> [DOKUMENTABSCHNITT]

Feministische Entwicklungspolitik
Um Geschlechtergerechtigkeit bis 2030 zu erreichen, wie es das fünfte UN-Ziel für nachhaltige Entwicklung im Rahmen der Agenda 2030 fordert, hat sich das BMZ unter der neuen Ministerin Svenja Schulze explizit einer feministischen Entwicklungspolitik verschrieben. Nur wenn Frauen und Mädchen die gleichen gesellschaftlichen, politischen und wirtschaftlichen Teilhabemöglichkeiten hätten, könne nachhaltige Entwicklung erreicht werden, sagte Annen. Deutschland werde sich auch auf internationaler Ebene dafür einsetzen, unter anderem im Rahmen seines diesjährigen G7-Vorsitzes.
Wirtschaftliche Teilhabe von Frauen ist auch ein wichtiger Wachstumsfaktor: Einer Studie der Boston Consulting Group zufolge könnte das weltweite Bruttoinlandsprodukt um drei bis sechs Prozent steigen, wenn Frauen in gleichem Maße wie Männer als Unternehmerinnen tätig wären. Doch die Realität sieht anders aus: Frauen sind unterrepräsentiert – sei es in Europa oder Lateinamerika, in Wirtschaft oder Wissenschaft, in Führungspositionen oder als Arbeitskräfte.
So sitzen beispielsweise in den Vorständen börsennotierter Unternehmen in Deutschland wie in Lateinamerika und der Karibik nach wie vor um ein Vielfaches mehr Männer als Frauen. Für Merike Blofield, Direktorin des GIGA-Instituts für Lateinamerika-Studien in Hamburg, ist das ein Ungleichgewicht, für das es keinerlei Entschuldigung gibt. „Die einzige Erklärung dafür ist die Voreingenommenheit innerhalb einer Gruppe“, sagte sie auf der Veranstaltung am 14. Februar.

> [IHRE AUFGABEN]
• a. Überarbeiten Sie im Text zur feministischen Entwicklungspolitik die Passage von „Wirtschaftliche Teilhabe von“ bis einschließlich „oder als Arbeitskräfte.“. Ersetzen Sie darin „Unternehmerinnen“ durch „Gründerinnen“.
• b. Beantworten Sie anhand des Textes zur feministischen Entwicklungspolitik folgende Fragen:
(i) Das wievielte UN-Ziel für nachhaltige Entwicklung fordert Geschlechtergerechtigkeit bis 2030?
(ii) Um wie viel Prozent könnte das weltweite Bruttoinlandsprodukt laut der Studie der Boston Consulting Group steigen?
(iii) Wer ist Direktorin des GIGA-Instituts für Lateinamerika-Studien in Hamburg?

> [BEREITGESTELLTE EINTRÄGE]

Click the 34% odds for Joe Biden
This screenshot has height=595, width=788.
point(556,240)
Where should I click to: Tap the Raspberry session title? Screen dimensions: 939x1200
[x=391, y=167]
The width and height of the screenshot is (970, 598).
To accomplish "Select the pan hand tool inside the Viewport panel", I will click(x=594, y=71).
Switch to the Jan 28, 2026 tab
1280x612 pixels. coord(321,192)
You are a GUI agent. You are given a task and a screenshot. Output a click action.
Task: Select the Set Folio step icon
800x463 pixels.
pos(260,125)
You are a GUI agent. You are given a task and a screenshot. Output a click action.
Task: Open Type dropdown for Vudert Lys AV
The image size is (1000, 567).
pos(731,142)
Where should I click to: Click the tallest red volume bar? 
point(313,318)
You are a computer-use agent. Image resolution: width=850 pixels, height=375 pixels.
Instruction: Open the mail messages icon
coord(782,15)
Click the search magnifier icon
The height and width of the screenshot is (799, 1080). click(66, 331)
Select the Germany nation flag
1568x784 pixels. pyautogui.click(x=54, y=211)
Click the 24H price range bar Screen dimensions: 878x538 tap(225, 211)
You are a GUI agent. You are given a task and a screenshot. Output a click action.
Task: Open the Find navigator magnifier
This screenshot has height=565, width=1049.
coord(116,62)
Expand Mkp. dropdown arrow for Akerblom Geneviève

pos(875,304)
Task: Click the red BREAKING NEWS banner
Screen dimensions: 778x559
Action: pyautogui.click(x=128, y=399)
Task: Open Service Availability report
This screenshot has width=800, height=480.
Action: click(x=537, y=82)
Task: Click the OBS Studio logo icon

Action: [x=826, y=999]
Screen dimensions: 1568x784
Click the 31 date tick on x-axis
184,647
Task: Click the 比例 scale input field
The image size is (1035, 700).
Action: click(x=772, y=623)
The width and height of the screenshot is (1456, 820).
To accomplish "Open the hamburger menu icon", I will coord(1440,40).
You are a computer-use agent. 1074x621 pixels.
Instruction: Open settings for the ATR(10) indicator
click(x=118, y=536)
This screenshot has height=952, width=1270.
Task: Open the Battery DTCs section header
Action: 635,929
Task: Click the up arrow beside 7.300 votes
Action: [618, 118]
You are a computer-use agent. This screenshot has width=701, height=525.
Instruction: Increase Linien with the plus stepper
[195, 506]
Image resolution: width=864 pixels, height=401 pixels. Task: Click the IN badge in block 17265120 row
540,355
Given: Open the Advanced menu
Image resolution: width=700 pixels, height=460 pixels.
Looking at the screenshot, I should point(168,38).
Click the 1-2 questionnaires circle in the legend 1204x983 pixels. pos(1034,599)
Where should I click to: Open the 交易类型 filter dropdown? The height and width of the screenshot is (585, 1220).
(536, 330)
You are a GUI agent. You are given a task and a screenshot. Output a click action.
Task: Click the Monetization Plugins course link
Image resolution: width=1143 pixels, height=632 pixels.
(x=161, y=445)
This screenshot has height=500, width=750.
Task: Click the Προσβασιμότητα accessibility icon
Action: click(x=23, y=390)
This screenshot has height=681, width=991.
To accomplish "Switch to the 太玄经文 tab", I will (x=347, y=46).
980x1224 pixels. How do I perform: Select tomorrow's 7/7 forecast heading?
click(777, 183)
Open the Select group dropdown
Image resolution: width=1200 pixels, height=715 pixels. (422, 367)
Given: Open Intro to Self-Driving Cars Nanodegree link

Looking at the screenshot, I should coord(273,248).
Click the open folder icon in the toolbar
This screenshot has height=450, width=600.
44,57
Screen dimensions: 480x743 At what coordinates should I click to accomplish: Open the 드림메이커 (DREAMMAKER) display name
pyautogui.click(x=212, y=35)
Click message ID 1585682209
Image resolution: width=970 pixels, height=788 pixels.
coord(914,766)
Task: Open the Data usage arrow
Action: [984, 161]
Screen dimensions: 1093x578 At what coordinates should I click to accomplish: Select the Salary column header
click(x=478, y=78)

> [SCHRIFTLICHE ANTWORTEN]
• a.
Wirtschaftliche Teilhabe von Frauen ist auch ein wichtiger Wachstumsfaktor: Einer Studie der Boston Consulting Group zufolge könnte das weltweite Bruttoinlandsprodukt um drei bis sechs Prozent steigen, wenn Frauen in gleichem Maße wie Männer als Gründerinnen tätig wären. Doch die Realität sieht anders aus: Frauen sind unterrepräsentiert – sei es in Europa oder Lateinamerika, in Wirtschaft oder Wissenschaft, in Führungspositionen oder als Arbeitskräfte.

• b.
(i) Das fünfte UN-Ziel.
(ii) Um drei bis sechs Prozent.
(iii) Merike Blofield.